Reputation: 13
I need to find recurring patterns in strings within a list, and then remove those patterns from the strings.
The point is to strip website names of the document title, such that Amet urna tincidunt efficitur - The Guardian
becomes only Amet urna tincidunt efficitur
.
Using regex to do this is simple.
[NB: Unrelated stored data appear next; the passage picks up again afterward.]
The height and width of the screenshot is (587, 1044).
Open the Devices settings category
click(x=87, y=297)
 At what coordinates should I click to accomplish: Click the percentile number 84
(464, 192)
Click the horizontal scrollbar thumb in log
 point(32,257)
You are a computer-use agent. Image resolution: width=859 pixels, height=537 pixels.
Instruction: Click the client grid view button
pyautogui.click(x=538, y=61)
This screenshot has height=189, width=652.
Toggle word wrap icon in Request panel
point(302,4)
But the problem is that the specific pattern is not known beforehand, just that it keeps recurring.
Example data:
data = ["Amet urna tincidunt efficitur - The Guardian",
"Yltricies hendrerit eu a nisi - The Guardian",
"Faucibus pharetra id quis arck - The Guardian",
"Net tristique facilisis | New York Times",
"Quis finibus lacinia | New York Times",
"My blog: Net tristique facilisis",
"My blog: Quis finibus lacinia"]
We can easily see that the substrings - The Guardian
, | New York Times
and My blog:
keeps recurring. How do I identify these recurring patterns dynamically, and then remove them?
The expected output:
data = ["Amet urna tincidunt efficitur",
"Yltricies hendrerit eu a nisi",
"Faucibus pharetra id quis arck",
"Net tristique facilisis",
"Quis finibus lacinia",
"Net tristique facilisis",
"Quis finibus lacinia"]
Upvotes: 1
Views: 117
Reputation: 2135
You could iteratively look for commonly occurring patterns and create a list of the most common ones to remove them. It sounds like you have a large enough data set that it's unlikely to be 100% correct on this.
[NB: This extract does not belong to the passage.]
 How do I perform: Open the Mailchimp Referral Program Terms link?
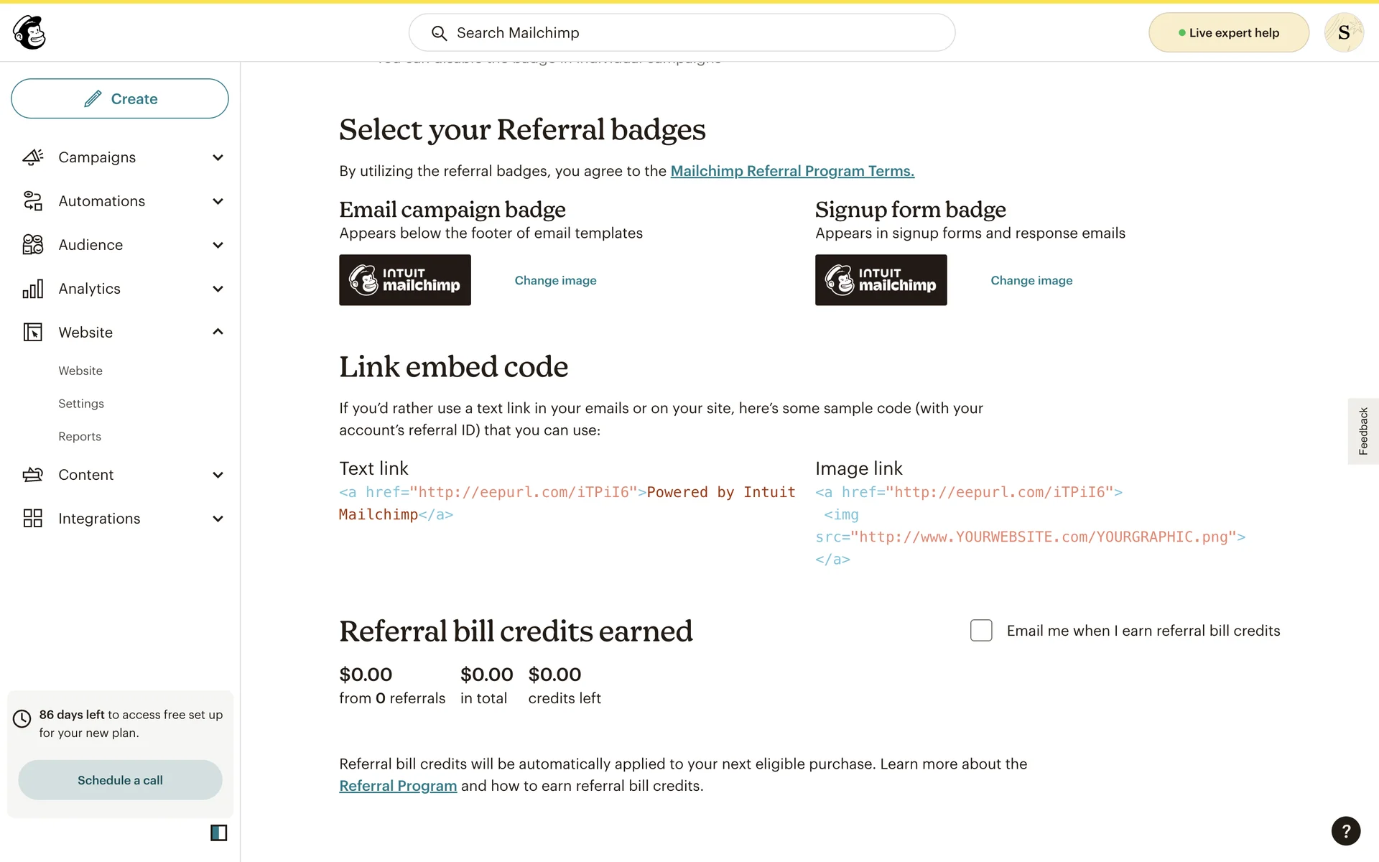(792, 171)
Since you mentioned patterns only occur at the beginning or end, you could do something like this:
from collections import Counter
data = [
"Amet urna tincidunt efficitur - The Guardian",
"Yltricies hendrerit eu a nisi - The Guardian",
"Faucibus pharetra id quis arck - The Guardian",
"Net tristique facilisis | New York Times",
"Quis finibus lacinia | New York Times",
"My blog: Net tristique facilisis",
"My blog: Quis finibus lacinia",
]
def find_common(data, num_phrases=50):
phrases = Counter()
for sentence in data:
for n in range(2, 6):
phrases[" ".join(sentence.split()[:n])] += 1
phrases[" ".join(sentence.split()[-n:])] += 1
return phrases.most_common(num_phrases)
find_common(data, 8)
Out[145]:
[('The Guardian', 3),
('- The Guardian', 3),
('York Times', 2),
('Net tristique facilisis', 2),
('New York Times', 2),
('| New York Times', 2),
('Quis finibus lacinia', 2),
('My blog:', 2)]
From there, you could pick out that '- The Guardian', '| New York Times', and 'My blog:' are common web page name patterns. You could then remove those from your data and run it again, iterating over it until you feel like you got most of them.
Upvotes: 1
Reputation: 326
Basically, do you want something that filters the words that most occur in a correct set of documents? You can simply use the CountVectorizer from sklearn with the cutting parameter you want. This is done using the max_df parameter. By the documentation (CountVectorizer Documentation) description max_df determines the following:
When building the vocabulary ignore terms that have a document frequency strictly higher than the given threshold (corpus-specific stop words).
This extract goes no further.